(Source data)
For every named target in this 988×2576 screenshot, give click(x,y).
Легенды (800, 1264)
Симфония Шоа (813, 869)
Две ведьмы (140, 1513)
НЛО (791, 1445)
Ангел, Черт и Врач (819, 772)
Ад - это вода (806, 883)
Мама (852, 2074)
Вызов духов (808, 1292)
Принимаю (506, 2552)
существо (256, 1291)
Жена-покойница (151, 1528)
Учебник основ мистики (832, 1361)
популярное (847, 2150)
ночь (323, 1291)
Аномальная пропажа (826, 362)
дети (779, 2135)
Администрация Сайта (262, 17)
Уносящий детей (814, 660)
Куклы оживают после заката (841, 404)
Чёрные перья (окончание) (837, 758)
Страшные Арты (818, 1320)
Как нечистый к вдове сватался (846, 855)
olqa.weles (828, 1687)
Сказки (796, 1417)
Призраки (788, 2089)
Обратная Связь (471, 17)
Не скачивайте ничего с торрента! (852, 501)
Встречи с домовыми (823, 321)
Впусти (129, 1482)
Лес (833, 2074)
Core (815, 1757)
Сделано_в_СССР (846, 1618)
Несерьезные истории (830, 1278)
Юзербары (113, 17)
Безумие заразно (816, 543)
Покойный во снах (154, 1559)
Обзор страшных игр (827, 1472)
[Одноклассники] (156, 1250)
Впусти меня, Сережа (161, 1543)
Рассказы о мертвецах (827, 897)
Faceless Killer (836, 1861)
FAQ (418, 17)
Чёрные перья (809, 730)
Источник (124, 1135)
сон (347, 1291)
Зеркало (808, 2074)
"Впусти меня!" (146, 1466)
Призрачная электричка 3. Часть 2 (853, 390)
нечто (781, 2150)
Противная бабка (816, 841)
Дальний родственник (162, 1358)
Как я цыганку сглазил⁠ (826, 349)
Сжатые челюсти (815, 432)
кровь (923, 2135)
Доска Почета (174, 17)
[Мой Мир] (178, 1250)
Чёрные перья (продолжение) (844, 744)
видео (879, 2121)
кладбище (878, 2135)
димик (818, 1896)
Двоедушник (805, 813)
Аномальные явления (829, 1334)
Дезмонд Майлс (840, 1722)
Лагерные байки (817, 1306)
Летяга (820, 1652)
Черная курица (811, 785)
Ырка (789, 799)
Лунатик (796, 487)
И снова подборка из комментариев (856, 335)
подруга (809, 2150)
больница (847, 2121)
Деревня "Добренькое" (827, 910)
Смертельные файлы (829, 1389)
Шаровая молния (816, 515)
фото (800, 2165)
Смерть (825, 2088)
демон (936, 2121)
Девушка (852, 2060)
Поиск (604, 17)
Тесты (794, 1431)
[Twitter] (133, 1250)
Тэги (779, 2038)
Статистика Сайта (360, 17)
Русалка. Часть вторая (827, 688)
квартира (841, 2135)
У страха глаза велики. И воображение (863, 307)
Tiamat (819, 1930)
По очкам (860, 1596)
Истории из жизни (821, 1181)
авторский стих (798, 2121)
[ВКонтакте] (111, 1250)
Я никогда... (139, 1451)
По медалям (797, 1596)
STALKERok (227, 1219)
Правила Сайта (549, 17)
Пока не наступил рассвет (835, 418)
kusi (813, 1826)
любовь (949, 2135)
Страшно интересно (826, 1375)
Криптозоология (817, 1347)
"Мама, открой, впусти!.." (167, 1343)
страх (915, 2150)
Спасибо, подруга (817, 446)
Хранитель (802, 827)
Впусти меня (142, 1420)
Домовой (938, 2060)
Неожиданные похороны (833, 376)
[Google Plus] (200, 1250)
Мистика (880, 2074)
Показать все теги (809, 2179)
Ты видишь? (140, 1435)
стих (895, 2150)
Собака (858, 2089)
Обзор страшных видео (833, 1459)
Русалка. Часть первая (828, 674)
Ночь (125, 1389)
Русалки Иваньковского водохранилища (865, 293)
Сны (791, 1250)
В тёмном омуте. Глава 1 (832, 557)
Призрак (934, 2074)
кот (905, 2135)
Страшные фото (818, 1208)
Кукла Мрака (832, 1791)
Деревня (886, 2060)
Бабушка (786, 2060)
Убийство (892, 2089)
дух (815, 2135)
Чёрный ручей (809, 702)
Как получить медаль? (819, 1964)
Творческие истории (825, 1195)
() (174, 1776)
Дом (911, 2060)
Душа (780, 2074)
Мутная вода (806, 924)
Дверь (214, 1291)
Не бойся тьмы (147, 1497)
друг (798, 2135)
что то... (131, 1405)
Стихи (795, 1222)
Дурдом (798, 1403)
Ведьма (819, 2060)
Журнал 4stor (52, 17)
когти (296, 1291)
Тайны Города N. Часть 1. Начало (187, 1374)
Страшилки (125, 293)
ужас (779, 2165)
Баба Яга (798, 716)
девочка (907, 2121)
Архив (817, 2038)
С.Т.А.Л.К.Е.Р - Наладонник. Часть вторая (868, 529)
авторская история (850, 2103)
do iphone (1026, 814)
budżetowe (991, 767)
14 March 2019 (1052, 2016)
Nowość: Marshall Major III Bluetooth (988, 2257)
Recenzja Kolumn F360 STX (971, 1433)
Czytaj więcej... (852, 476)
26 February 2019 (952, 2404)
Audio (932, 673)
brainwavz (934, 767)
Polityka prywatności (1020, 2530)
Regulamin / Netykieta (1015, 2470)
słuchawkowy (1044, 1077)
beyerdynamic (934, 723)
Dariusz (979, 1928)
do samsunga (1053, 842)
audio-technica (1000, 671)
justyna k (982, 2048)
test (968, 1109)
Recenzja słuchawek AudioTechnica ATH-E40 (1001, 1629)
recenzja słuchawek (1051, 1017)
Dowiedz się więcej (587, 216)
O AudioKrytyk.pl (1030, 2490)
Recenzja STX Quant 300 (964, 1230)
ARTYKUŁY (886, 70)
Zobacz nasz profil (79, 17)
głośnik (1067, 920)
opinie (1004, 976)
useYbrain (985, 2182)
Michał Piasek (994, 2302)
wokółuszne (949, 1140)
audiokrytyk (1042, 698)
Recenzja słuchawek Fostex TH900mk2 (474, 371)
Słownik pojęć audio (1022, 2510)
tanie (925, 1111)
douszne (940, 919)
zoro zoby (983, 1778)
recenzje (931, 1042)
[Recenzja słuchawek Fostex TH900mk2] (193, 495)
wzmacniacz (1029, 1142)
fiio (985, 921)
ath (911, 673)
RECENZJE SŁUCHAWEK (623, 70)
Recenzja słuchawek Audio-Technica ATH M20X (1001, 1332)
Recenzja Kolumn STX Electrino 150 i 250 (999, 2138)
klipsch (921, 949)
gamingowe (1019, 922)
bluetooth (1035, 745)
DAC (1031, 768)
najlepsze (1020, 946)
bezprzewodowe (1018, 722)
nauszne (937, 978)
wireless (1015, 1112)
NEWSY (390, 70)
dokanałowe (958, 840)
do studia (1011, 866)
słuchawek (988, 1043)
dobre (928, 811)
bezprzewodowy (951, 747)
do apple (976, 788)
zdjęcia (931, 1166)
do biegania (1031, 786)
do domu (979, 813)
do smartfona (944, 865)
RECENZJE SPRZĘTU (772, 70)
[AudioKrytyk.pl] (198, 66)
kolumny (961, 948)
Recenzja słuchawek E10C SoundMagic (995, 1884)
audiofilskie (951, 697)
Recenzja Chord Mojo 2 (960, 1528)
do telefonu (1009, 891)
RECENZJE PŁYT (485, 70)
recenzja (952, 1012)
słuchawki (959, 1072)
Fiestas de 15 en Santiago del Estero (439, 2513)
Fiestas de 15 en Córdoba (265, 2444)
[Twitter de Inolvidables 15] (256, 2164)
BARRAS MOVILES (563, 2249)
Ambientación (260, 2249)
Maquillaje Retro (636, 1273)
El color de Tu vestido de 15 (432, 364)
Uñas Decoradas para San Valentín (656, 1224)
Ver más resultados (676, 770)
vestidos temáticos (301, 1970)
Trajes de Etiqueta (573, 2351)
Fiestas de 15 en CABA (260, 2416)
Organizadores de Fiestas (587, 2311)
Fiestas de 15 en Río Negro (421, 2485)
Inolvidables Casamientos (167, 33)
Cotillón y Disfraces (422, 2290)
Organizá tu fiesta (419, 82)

▶ _Exercise directions_
If a line in the records holds the string "Twitter", copy it.

▶ _Result for this exercise_
[Twitter] (133, 1250)
[Twitter de Inolvidables 15] (256, 2164)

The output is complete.